__Défi__. Pour chacune des affirmations suivantes, répondez par oui ou par non selon le texte sur la Bosnie-Herzégovine, en citant à l'identique les mots qui tranchent. 1. L'indépendance de la Croatie a été acceptée par référendum le 2 mai. 2. La Macédoine s'est séparée de la Yougoslavie fin novembre 1991. 3. Radovan Karadžić est présenté comme le fondateur du parti nationaliste serbe.

__Texte fourni__.
■ ■ ■ ■ ■
Travnik School. Une grille érigée au milieu de la cour d'une école afin d’éviter toute forme d’échange. ©Amélie Metel

Le défi de la réconciliation en Bosnie-Herzégovine

Démembrement de la Yougoslavie et contexte actuel

A la crise économique qui traverse la Yougoslavie dès la fin des années 70, s’ajoute la mort de Tito – Président de la République fédérative socialiste – en 1 980, ce qui entraîne la création d’une présidence tournante : le poste de président étant occupé chaque année par un représentant d’une des huit entités composant la République yougoslave (Cette dernière étant en effet composée de six Républiques – Bosnie, Croatie, Serbie, Slovénie, Macédoine, Monténégro, ainsi que des deux provinces de Serbie – Kosovo et Voïvodine).

Peu à peu, chacune des Républiques prend des mesures unilatérales destinées à améliorer sa propre situation : les plus favorisées – Croatie et Slovénie – y voient une opportunité de se débarrasser des moins développées et d’ainsi intégrer la communauté européenne.

Au cours de l’année 1991, la République Yougoslave se désintègre progressivement, alorsque les tensions entre communautés ne font qu’augmenter.

Carte de la Yougoslavie avant l'éclatement
La République socialiste fédérative de Yougoslavie en 1991, avant l’éclatement

Le 2 mai, l’indépendance de la Croatie est acceptée par référendum et, un mois plus tard, la Slovénie proclame à son tour son indépendance. A la fin de l’année 1991, la Yougoslavie a perdu ses deux républiques les plus riches ainsi que la Macédoine qui s’en est séparée fin décembre de la même année. La perspective de demeurer dans une union désormais très majoritairement peuplée de Serbes déplaît aussi bien aux Bosniaques qu’aux Croates de Bosnie et aux Albanais du Kosovo.

Dès janvier 1992, Radovan Karadžić — fondateur du parti nationaliste serbe — proclame l’indépendance d’une « République serbe de Bosnie-Herzégovine » et en mars, suite à la proclamation de l’indépendance de la Bosnie, il entame un conflit armé et une politique de nettoyage ethnique qui durera plus de 3 ans.
■ ■ ■ ■ ■
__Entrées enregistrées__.
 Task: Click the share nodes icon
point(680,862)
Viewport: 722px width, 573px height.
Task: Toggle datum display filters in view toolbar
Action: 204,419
■ ■ ■ ■ ■
__Réponse__.
1. Oui : « Le 2 mai, l’indépendance de la Croatie est acceptée par référendum ».
2. Non : « la Macédoine qui s’en est séparée fin décembre de la même année ».
3. Oui : « Radovan Karadžić — fondateur du parti nationaliste serbe ».